Published by the Dental Institute of London’s Kings College, the study claimed the drug could enhance teeth’s ability to self-repair by activating stem cells in the soft pulp at the center. Although the natural process of teeth repairing themselves without the drug only worked for very small cracks and holes on the surface of the tooth, the drug was able to self-heal larger dents anywhere from the surface to the root. This would reduce the need for artificial fillings.
“Using a drug that has already been tested in clinical trials for Alzheimer’s disease provides a real opportunity to get this dental treatment quickly into clinics,” lead author Paul Sharpe of King’s College said in a statement.

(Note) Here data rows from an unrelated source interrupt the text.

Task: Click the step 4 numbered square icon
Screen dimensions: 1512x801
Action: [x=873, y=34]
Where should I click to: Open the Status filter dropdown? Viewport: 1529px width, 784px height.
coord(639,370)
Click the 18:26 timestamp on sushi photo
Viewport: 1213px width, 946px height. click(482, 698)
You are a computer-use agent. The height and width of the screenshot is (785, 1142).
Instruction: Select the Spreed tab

This cheaper alternative has the benefit of being a one-off procedure, eliminating the risk associated with fillings, which could build more decay, gradually thinning the tooth and eventually losing it entirely overtime. The bad news; however, is that the drug has only been tested on mice and it is yet to be seen if it will work on larger teeth. In mice, the procedure has managed to “fill the whole injury site.” When their teeth cavities were filled with degradable sponges soaked in the drug, the teeth gradually rebuilt their structure.
“Extrapolating the size of a mouse first molar to that of a human suggests that an equivalent lesion would require around 10 times more reparative dentine formation and thus the anticipated concentrations of Tideglusib [the healing substance] required for human tooth repair would be well below that already tested in clinical trials,” the study read.
Tests are now being conducted on rats as their teeth are roughly four times bigger than that of mice. Researchers plan to run trails on humans later in 2017.